Along our adoption journey, we have been asked many questions about our process and about where we are going to go get our children. The Democratic Republic of Congo has just recently opened to international adoption, and in fact, up until May of this year, parents were urged not to go there to get their children, but to have them escorted back to the United States because of safety concerns.
Is traveling to the Democratic Republic of Congo dangerous? Absolutely. And that’s exactly why we must go. Orphans whom we were called to adopt are there, and it’s an even more dangerous place for them.
The truth is, our adoption journey has not been a safe one even thus far. We have been hurt. We have been robbed. We have been shamed. But we have not lost sight of the fact that every step of our adoption journey has been ordained by God.
Nevertheless, God does not lead us to safe places. David Platt, in his book Radical says,
“[God] is good. He is good even when he calls you and me to places that are dirty and disease ridden. He is good even when we end up possibly sharing in the diseases of the people we go to serve.” The diseases aren’t just AIDS or malaria or hepatitis. The diseases of some along our adoption journey have been lying, deceit, incompetence, and fraud. But that does not mean that the calling was a mistake, that our actions were in error, or that God allowed us to go down a wrong path.
Following God’s will isn’t safe. When you are doing the work of the kingdom as you follow Him, it will certainly lead you to dangerous situations. It wasn’t safe for Jesus. It wasn’t safe for His disciples, or the early Church. Why should it be safe now? David Platt writes, “To everyone wanting a safe, untroubled, comfortable life free from danger, stay away from Jesus. The danger in our lives will always increase to the depth of our relationship with Christ.”
If we only attempt to do what is possible on our own, are we really following anyone but ourselves?
True followers of Christ attempt to do things that would be impossible without God. And that’s what He has called us to do.
We are to go into dangerous places in the world and seek out waiting orphans who have seen many other children leave the orphanage, wondering when it will be their turn, questioning if they will ever be chosen to be a part of a forever family.
We are adopting children from a different race, language, and culture. This too is dangerous, and we know the risks of developmental difficulties, trouble with bonding, and lack of societal acceptance.
We don’t know how we will pay the costs of the adoption. $28,000 is a lot of money to raise in 6 months, and as much as we plan, it will be impossible without Divine intervention. Adopting two orphans half way around the world is financially dangerous.
But our security is not in our physical safety. Neither is it in our bank accounts, jobs, or material possessions. Our security is not in what others think of us, or even in a culturally accepted family structure.
David Platt again writes in Radical, “Indeed, God knows every detail of our lives, and when we step out in faith to follow Him, He will show us that our greatest security is not found in the comforts we can manufacture in this world but in the faithful provision of the only one who knows our needs and the only one who is able to meet our needs in every way.”
God has called us to dangerous places, and that’s exactly where our greatest safety is found.

**DATA SEGMENT:**

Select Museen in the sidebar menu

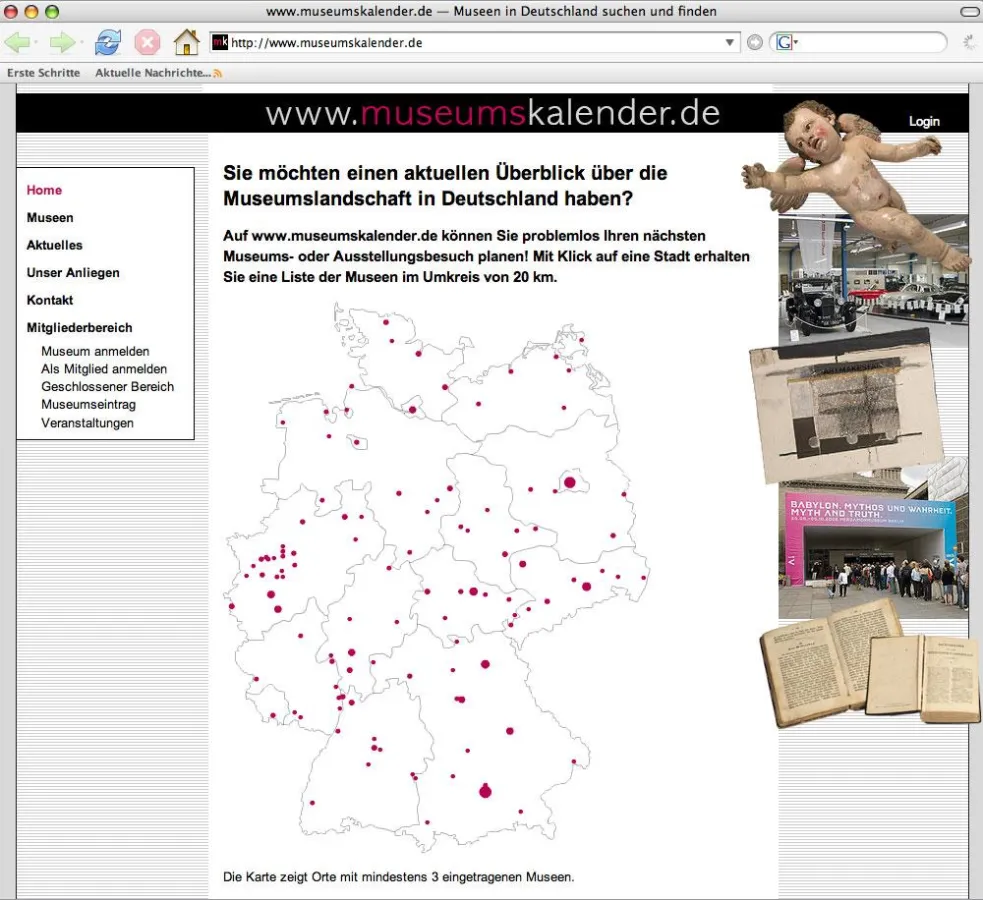coord(50,217)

**REQUIRED ACTION 1:**
Do these statements agree with the adoption post? Answer yes or no for each, and quote the words that decide it.
(a) Until May of this year, parents were urged to have their children escorted back to the United States rather than travel to get them.
(b) The family expects careful planning alone to cover the adoption costs.
(c) The family is adopting a single child.
**REQUIRED ACTION 2:**
Answer these questions from the adoption post.
(a) What three things does the family say has happened to them so far on their adoption journey?
(b) What is the title of the David Platt book that the post quotes?
(c) How much money must be raised, and in how long?

**RESPONSE AREA 1:**
(a) Yes: "up until May of this year, parents were urged not to go there to get their children, but to have them escorted back to the United States"
(b) No: "as much as we plan, it will be impossible without Divine intervention"
(c) No: "Adopting two orphans half way around the world is financially dangerous"

**RESPONSE AREA 2:**
(a) They have been hurt, robbed, and shamed.
(b) Radical
(c) $28,000 in 6 months